Borough in Pennsylvania, US

Corsica is a borough in Jefferson County, Pennsylvania, United States. As of the 2020 census, Corsica had a population of 319. It was named for the island of Corsica, birthplace of Napoleon Bonaparte. The mayor of the borough is Dave Leadbetter.

==History==
Corsica suffered a devastating fire in 1873, which destroyed most of the town's businesses and residences.

==Geography==
Corsica is located in western Jefferson County. Its western border is the Clarion County line.

U.S. Route 322 passes through the center of town as Main Street, and leads east 6 mi to Brookville, the Jefferson county seat, and west 10 mi to Clarion. Interstate 80 passes just north of the borough limits, with access from Exit 73 (Pennsylvania Route 949). I-80 leads east 27 mi to DuBois and west 54 mi to Interstate 79 near Mercer. PA 949 leads northeast 8 mi to Sigel and south 5 mi to Summerville.

According to the United States Census Bureau, the borough of Corsica has a total area of 1.04 km2, all land.

==Demographics==

As of the census of 2000, there were 354 people, 145 households, and 94 families residing in the borough. The population density was 758.9 PD/sqmi. There were 157 housing units at an average density of 336.6 /sqmi. The racial makeup of the borough was 98.59% White, 0.85% Asian, and 0.56% from two or more races.

There were 145 households, out of which 30.3% had children under the age of 18 living with them, 55.2% were married couples living together, 4.8% had a female householder with no husband present, and 34.5% were non-families. 30.3% of all households were made up of individuals, and 11.7% had someone living alone who was 65 years of age or older. The average household size was 2.44 and the average family size was 3.08.

In the borough the population was spread out, with 26.6% under the age of 18, 11.0% from 18 to 24, 28.0% from 25 to 44, 20.3% from 45 to 64, and 14.1% who were 65 years of age or older.

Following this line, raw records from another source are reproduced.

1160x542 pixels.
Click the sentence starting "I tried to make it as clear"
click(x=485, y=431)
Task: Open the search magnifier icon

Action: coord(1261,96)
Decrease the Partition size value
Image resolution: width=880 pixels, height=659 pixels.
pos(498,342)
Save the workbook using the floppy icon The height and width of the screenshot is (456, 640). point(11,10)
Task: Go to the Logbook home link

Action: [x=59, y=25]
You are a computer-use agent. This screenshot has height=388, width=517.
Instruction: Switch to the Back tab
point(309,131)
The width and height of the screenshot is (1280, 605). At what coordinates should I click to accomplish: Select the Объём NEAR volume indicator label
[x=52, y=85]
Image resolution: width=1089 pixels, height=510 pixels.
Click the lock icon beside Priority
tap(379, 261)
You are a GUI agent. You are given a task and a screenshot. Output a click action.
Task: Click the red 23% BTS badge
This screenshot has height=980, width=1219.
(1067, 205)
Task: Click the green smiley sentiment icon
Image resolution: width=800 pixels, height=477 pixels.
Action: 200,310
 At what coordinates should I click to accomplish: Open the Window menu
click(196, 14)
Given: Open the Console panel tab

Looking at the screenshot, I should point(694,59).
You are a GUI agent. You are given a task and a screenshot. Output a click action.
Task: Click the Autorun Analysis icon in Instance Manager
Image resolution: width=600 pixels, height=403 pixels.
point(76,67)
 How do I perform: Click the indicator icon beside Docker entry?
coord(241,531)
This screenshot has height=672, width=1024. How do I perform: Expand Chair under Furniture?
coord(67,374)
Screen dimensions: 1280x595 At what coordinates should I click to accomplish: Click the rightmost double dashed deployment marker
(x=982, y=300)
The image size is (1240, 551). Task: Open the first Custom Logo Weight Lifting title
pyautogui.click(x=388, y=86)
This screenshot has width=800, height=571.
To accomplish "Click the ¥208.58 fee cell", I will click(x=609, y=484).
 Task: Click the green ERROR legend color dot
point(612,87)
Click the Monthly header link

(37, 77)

The median age was 34 years. For every 100 females there were 114.5 males. For every 100 females age 18 and over, there were 101.6 males.

The median income for a household in the borough was $30,625, and the median income for a family was $38,438. Males had a median income of $27,813 versus $18,125 for females. The per capita income for the borough was $13,752. About 7.1% of families and 11.0% of the population were below the poverty line, including 8.2% of those under age 18 and 17.8% of those age 65 or over.

Historical population
| Census | Pop. | Note | %± |
| 1860 | 249 |  | — |
| 1870 | 372 |  | 49.4% |
| 1880 | 391 |  | 5.1% |
| 1890 | 338 |  | −13.6% |
| 1900 | 293 |  | −13.3% |
| 1910 | 301 |  | 2.7% |
| 1920 | 358 |  | 18.9% |
| 1930 | 391 |  | 9.2% |
| 1940 | 481 |  | 23.0% |
| 1950 | 421 |  | −12.5% |
| 1960 | 431 |  | 2.4% |
| 1970 | 374 |  | −13.2% |
| 1980 | 381 |  | 1.9% |
| 1990 | 337 |  | −11.5% |
| 2000 | 354 |  | 5.0% |
| 2010 | 357 |  | 0.8% |
| 2020 | 319 |  | −10.6% |
Sources:

==Education==
The Clarion-Limestone Area School District provides kindergarten through 12th grade public education for the community. Clarion-Limestone Area School District operates two schools, Clarion-Limestone Jr/Sr High School (7th-12th) and Clarion-Limestone Elementary School (K-6th).

==Infrastructure==
The borough is home to the Corsica Volunteer Fire Department.